# Exercise prompt:
Look below for the line holding "The image size is (500, 377)." and the line holding "Task: Click checkmark". Transcribe exactly those lines and all lines between them, nothing more.

+-------+

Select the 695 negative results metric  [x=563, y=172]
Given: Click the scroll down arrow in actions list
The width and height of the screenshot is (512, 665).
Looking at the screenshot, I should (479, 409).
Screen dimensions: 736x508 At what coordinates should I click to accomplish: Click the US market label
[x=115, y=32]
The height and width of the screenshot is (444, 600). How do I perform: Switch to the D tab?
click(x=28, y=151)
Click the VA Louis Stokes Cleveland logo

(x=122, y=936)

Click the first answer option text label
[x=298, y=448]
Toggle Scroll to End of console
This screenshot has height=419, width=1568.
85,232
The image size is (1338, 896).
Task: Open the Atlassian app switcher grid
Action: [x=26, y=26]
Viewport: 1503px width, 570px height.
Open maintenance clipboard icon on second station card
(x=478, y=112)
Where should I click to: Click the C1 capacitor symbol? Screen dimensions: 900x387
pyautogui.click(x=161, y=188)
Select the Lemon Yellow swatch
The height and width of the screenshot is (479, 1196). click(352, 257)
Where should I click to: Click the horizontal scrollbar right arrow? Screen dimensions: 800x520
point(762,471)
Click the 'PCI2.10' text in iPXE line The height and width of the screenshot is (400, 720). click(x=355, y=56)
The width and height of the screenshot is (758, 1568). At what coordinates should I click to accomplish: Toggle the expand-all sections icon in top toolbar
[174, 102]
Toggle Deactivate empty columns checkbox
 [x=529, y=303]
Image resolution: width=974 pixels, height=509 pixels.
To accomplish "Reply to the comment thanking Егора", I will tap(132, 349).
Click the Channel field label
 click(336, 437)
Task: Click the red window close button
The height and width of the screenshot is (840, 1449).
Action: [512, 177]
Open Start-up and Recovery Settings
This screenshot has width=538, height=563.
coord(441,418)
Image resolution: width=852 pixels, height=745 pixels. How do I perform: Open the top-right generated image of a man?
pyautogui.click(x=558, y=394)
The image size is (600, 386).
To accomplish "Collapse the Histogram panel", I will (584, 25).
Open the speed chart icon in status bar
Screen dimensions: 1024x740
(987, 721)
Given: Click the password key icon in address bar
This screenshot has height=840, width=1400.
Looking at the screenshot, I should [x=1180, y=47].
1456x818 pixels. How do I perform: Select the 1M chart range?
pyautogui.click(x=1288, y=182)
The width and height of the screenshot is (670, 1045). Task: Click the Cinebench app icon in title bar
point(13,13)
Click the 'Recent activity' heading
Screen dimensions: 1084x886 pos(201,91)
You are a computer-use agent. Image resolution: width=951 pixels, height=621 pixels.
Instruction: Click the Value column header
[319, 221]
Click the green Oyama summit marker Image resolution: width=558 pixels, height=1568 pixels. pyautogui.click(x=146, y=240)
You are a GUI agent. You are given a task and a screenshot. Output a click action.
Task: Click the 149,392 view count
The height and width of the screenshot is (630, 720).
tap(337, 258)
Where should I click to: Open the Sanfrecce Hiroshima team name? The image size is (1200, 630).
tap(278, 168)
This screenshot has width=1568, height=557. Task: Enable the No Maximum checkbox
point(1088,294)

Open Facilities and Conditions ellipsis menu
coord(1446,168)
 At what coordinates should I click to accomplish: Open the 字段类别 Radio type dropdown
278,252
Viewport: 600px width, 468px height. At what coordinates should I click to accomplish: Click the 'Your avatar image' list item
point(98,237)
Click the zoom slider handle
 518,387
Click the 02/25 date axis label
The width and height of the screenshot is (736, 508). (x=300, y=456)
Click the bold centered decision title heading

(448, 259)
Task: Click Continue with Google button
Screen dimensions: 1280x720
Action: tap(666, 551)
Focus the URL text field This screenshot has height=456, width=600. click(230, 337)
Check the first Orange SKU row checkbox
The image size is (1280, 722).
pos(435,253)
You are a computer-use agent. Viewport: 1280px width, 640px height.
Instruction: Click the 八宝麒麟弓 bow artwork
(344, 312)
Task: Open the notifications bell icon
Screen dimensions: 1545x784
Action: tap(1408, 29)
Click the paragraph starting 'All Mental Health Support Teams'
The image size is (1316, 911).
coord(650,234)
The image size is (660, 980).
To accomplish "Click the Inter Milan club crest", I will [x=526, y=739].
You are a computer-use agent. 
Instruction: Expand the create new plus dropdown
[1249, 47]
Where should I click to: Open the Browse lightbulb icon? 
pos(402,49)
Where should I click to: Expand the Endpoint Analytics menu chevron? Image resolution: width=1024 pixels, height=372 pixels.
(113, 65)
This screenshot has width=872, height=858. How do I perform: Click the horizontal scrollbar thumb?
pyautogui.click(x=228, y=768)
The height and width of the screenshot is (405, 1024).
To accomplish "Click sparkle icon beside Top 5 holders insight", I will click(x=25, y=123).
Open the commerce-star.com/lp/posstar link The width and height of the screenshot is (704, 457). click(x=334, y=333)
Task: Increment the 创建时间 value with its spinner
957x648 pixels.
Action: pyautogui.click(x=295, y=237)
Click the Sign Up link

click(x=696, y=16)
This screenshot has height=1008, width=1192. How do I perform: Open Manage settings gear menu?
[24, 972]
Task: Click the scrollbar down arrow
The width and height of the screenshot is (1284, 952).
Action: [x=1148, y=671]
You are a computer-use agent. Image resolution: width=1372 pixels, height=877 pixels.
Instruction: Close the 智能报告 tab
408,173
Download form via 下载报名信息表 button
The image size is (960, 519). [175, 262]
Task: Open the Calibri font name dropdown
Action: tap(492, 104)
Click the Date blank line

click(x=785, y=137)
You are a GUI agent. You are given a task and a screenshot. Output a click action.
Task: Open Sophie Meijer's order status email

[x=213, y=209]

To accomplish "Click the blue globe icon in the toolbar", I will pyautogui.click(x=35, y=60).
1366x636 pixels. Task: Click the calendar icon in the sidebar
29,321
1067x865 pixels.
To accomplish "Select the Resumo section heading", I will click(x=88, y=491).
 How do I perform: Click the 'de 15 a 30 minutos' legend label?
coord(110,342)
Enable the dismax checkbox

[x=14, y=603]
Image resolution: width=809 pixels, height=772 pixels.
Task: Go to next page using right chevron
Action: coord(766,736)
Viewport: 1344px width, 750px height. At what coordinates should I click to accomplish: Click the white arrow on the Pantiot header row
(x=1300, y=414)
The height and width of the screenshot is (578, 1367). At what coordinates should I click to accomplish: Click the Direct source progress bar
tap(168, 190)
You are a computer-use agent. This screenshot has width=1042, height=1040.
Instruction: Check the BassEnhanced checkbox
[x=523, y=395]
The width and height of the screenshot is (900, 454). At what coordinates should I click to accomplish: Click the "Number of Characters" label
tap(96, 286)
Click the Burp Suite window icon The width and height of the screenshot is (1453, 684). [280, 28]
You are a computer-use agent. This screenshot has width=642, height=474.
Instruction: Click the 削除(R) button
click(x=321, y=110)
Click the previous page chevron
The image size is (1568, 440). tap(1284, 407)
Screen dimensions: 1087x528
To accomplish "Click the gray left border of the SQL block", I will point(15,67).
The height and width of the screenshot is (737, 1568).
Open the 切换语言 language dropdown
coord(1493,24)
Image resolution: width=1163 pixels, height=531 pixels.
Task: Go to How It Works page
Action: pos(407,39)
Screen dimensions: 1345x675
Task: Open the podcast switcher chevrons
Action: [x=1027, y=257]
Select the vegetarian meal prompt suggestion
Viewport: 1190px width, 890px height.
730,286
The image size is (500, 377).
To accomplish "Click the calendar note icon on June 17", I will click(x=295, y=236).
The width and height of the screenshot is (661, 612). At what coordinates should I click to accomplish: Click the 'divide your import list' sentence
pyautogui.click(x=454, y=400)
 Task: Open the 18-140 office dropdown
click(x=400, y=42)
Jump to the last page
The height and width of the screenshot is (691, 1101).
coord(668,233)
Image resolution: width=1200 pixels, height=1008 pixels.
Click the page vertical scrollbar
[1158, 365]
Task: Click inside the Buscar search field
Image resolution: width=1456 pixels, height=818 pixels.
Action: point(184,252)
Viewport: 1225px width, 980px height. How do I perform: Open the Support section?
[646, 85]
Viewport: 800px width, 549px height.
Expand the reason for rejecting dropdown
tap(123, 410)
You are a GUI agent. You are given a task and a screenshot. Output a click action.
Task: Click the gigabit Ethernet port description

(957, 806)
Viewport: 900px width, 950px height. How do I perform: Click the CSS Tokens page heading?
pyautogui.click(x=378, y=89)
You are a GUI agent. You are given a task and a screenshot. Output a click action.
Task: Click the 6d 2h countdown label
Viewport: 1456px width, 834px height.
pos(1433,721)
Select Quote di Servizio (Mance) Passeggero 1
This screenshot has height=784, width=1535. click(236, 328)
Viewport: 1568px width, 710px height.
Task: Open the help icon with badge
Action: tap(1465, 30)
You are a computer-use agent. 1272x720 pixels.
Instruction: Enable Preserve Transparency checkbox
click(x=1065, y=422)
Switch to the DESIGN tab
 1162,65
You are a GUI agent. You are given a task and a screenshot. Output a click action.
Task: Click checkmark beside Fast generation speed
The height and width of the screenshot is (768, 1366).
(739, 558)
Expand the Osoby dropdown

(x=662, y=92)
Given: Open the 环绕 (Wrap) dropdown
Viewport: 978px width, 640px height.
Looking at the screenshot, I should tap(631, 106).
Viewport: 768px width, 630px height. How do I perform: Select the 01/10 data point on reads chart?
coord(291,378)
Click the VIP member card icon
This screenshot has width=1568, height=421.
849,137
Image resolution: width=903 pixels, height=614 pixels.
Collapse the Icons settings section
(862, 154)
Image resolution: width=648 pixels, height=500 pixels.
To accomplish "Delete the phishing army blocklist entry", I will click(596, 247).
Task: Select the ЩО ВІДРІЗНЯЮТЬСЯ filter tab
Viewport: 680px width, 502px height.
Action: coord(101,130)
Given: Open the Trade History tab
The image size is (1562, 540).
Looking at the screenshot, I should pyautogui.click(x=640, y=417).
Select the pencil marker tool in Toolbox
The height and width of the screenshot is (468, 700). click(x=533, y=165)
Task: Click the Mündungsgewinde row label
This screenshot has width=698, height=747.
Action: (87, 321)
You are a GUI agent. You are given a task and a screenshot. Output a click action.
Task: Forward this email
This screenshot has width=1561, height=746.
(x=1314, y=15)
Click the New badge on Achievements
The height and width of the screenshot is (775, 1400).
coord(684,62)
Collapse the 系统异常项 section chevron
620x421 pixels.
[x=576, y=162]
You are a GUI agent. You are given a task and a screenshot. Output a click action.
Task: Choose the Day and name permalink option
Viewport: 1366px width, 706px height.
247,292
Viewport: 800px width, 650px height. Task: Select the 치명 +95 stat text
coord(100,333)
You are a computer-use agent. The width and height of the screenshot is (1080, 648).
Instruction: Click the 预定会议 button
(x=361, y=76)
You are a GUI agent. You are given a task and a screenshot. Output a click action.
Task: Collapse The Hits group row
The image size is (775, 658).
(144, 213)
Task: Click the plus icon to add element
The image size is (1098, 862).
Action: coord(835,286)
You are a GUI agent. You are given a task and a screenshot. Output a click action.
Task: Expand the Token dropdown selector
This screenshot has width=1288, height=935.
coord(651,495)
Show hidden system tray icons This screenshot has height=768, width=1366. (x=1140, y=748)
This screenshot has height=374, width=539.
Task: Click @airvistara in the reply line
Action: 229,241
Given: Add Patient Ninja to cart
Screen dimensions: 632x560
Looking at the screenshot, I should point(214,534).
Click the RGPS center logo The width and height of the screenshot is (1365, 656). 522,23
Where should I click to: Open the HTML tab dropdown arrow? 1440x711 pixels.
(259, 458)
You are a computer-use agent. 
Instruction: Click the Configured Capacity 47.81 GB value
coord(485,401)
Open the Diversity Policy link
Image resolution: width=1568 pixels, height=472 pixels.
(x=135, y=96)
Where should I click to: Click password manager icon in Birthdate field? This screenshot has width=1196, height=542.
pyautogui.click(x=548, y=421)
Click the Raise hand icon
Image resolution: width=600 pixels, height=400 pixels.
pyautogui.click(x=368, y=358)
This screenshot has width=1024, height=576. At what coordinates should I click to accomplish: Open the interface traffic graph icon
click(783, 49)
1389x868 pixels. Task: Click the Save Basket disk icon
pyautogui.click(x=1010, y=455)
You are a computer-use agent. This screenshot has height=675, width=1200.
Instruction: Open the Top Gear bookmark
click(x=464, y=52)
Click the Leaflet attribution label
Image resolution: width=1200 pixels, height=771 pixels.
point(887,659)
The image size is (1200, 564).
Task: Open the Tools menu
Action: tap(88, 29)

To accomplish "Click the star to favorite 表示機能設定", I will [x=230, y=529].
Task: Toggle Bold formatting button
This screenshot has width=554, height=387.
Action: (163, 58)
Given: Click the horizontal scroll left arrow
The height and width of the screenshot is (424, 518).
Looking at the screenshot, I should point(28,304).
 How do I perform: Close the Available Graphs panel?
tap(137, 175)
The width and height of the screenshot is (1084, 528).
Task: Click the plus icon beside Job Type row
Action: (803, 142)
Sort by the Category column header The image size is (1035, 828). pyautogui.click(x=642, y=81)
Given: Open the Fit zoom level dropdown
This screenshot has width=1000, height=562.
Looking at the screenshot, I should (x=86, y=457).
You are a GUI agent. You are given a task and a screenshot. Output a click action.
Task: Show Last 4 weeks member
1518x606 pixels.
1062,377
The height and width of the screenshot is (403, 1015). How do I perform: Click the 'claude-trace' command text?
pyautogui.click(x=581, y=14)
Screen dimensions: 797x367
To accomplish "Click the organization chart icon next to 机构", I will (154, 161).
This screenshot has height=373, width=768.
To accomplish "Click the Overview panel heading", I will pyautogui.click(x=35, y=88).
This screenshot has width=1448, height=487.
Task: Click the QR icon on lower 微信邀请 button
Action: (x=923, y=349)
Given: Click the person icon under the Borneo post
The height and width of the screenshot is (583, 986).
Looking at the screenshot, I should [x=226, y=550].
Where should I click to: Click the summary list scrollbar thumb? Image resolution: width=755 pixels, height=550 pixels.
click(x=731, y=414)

+-------+

# Response to the exercise:
The image size is (500, 377).
To accomplish "Click the calendar note icon on June 17", I will click(x=295, y=236).
The width and height of the screenshot is (661, 612). At what coordinates should I click to accomplish: Click the 'divide your import list' sentence
pyautogui.click(x=454, y=400)
 Task: Open the 18-140 office dropdown
click(x=400, y=42)
Jump to the last page
The height and width of the screenshot is (691, 1101).
coord(668,233)
Image resolution: width=1200 pixels, height=1008 pixels.
Click the page vertical scrollbar
[1158, 365]
Task: Click inside the Buscar search field
Image resolution: width=1456 pixels, height=818 pixels.
Action: point(184,252)
Viewport: 1225px width, 980px height. How do I perform: Open the Support section?
[646, 85]
Viewport: 800px width, 549px height.
Expand the reason for rejecting dropdown
tap(123, 410)
You are a GUI agent. You are given a task and a screenshot. Output a click action.
Task: Click the gigabit Ethernet port description

(957, 806)
Viewport: 900px width, 950px height. How do I perform: Click the CSS Tokens page heading?
pyautogui.click(x=378, y=89)
You are a GUI agent. You are given a task and a screenshot. Output a click action.
Task: Click the 6d 2h countdown label
Viewport: 1456px width, 834px height.
pos(1433,721)
Select Quote di Servizio (Mance) Passeggero 1
This screenshot has height=784, width=1535. click(236, 328)
Viewport: 1568px width, 710px height.
Task: Open the help icon with badge
Action: tap(1465, 30)
You are a computer-use agent. 1272x720 pixels.
Instruction: Enable Preserve Transparency checkbox
click(x=1065, y=422)
Switch to the DESIGN tab
 1162,65
You are a GUI agent. You are given a task and a screenshot. Output a click action.
Task: Click checkmark beside Fast generation speed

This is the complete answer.